Just like their previous effort, Touchdown also feature a sub-two-minute track for the band to let loose; presumably to fulfil that “folk-punk” mantra they’ve been landed with. Whereas The Beatific Visions saw the slightly bizarre Porcupine Or Pineapple? Touchdown has them basking in instrumental glory throughout Red Rag – suitably angry enough to warrant the title.

They continue their mish-mash of style by sticking the album’s most melodic and rhythmic track, Worry About It Later, immediately after. Once the fuzz dies down we’re greeted by Hamilton’s British-Canadian vocal blending couplets into each other as if they were made of Lego.
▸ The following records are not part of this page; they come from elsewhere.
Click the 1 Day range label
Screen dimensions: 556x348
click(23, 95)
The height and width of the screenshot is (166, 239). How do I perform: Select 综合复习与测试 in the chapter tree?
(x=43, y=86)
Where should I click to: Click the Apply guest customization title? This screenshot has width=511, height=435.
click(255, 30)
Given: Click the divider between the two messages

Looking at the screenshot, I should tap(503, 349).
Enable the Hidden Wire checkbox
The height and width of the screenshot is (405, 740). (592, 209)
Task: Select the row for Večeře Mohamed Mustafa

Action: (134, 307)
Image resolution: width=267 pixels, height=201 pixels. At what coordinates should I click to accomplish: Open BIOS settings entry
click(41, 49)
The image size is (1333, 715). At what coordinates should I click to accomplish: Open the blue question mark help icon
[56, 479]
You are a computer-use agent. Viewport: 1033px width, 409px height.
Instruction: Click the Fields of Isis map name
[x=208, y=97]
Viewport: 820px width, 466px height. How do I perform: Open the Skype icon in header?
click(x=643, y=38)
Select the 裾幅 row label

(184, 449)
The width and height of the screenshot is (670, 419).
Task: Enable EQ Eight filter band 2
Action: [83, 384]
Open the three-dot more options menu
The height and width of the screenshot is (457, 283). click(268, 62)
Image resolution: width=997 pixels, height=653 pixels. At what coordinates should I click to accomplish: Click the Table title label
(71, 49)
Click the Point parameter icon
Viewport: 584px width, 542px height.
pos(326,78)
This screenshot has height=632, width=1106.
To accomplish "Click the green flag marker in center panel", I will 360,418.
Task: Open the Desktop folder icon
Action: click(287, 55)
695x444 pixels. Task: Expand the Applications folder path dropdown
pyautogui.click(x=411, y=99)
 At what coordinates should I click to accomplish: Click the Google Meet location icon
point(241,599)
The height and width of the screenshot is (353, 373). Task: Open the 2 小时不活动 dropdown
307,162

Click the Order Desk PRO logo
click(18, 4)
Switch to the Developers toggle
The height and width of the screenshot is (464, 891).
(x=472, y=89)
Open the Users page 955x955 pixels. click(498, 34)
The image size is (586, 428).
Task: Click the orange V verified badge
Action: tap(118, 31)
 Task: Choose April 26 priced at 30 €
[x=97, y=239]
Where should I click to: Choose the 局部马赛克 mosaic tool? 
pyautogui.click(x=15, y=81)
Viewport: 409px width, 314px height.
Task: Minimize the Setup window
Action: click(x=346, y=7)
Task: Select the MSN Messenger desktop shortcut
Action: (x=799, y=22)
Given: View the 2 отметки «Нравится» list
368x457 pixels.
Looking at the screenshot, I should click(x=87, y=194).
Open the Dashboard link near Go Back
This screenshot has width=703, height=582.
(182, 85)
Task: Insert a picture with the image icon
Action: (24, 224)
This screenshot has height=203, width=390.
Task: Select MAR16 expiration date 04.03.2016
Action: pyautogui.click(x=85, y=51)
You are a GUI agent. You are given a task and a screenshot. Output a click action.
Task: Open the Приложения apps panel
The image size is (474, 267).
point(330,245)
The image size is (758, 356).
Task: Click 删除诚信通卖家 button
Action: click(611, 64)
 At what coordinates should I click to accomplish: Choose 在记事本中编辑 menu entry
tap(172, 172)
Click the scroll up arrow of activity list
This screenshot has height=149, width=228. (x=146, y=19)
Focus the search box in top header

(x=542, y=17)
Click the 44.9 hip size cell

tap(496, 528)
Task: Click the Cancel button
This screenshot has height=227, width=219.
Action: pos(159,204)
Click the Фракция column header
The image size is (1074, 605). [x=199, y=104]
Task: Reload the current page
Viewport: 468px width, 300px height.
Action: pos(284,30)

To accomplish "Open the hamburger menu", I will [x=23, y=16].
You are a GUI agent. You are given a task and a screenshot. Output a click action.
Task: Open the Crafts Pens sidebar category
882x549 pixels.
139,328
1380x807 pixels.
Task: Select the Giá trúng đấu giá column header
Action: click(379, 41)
Like the aforementioned toy, the words seem destined to be slotted together – even lyrics which, on paper, should be dismissed quicker than an English Eurovision entry. Gems such as “the band’s been kicking in the old kick drum / world spins quicker when you start to run” probably shouldn’t work on paper, but they’re lost amidst the jaunty, faux-country delivery which Hamilton appears to specialise in.

More juxtaposition follows – Crush On You isn’t as breathlessly delivered as the previous track, and it’s a complete contrast to what came before. It does chug along though, and even more lyrical confusion – “vampire / snake eyes / snake face / oo I’ve got a crush on you” – can’t subtract from what is a very powerful song indeed.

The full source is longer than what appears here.